**What you are asked to do**
Reproduce the items below, renaming "column header" to "column heading" at every occurrence and leaving everything else unchanged.

**Extracted data entries**
** START **

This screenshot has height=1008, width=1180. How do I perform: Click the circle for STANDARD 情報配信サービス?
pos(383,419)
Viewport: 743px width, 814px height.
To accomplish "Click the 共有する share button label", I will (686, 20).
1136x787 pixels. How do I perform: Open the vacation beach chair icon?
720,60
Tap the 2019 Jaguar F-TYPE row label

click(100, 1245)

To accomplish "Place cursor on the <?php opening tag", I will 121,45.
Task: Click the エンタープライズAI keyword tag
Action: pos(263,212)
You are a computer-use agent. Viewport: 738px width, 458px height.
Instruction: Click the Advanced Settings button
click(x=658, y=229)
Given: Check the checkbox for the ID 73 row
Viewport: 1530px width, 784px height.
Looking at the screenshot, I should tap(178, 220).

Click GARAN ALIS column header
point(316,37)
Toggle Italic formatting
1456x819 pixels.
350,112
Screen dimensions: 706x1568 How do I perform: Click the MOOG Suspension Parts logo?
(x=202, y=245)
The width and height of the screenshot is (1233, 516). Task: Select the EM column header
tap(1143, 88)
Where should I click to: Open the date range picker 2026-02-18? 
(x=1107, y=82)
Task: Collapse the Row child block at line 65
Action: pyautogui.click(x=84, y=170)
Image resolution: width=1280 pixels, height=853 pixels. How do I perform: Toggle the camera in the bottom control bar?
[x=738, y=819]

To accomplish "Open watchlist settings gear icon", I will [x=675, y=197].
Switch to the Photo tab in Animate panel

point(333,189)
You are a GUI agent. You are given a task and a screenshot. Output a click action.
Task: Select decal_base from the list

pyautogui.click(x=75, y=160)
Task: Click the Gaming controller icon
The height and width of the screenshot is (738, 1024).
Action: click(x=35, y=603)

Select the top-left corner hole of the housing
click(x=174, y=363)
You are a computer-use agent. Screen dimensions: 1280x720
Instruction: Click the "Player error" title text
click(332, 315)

** END **

**Output of the task**
This screenshot has height=1008, width=1180. How do I perform: Click the circle for STANDARD 情報配信サービス?
pos(383,419)
Viewport: 743px width, 814px height.
To accomplish "Click the 共有する share button label", I will (686, 20).
1136x787 pixels. How do I perform: Open the vacation beach chair icon?
720,60
Tap the 2019 Jaguar F-TYPE row label

click(100, 1245)

To accomplish "Place cursor on the <?php opening tag", I will 121,45.
Task: Click the エンタープライズAI keyword tag
Action: pos(263,212)
You are a computer-use agent. Viewport: 738px width, 458px height.
Instruction: Click the Advanced Settings button
click(x=658, y=229)
Given: Check the checkbox for the ID 73 row
Viewport: 1530px width, 784px height.
Looking at the screenshot, I should tap(178, 220).

Click GARAN ALIS column heading
point(316,37)
Toggle Italic formatting
1456x819 pixels.
350,112
Screen dimensions: 706x1568 How do I perform: Click the MOOG Suspension Parts logo?
(x=202, y=245)
The width and height of the screenshot is (1233, 516). Task: Select the EM column heading
tap(1143, 88)
Where should I click to: Open the date range picker 2026-02-18? 
(x=1107, y=82)
Task: Collapse the Row child block at line 65
Action: pyautogui.click(x=84, y=170)
Image resolution: width=1280 pixels, height=853 pixels. How do I perform: Toggle the camera in the bottom control bar?
[x=738, y=819]

To accomplish "Open watchlist settings gear icon", I will [x=675, y=197].
Switch to the Photo tab in Animate panel

point(333,189)
You are a GUI agent. You are given a task and a screenshot. Output a click action.
Task: Select decal_base from the list

pyautogui.click(x=75, y=160)
Task: Click the Gaming controller icon
The height and width of the screenshot is (738, 1024).
Action: click(x=35, y=603)

Select the top-left corner hole of the housing
click(x=174, y=363)
You are a computer-use agent. Screen dimensions: 1280x720
Instruction: Click the "Player error" title text
click(332, 315)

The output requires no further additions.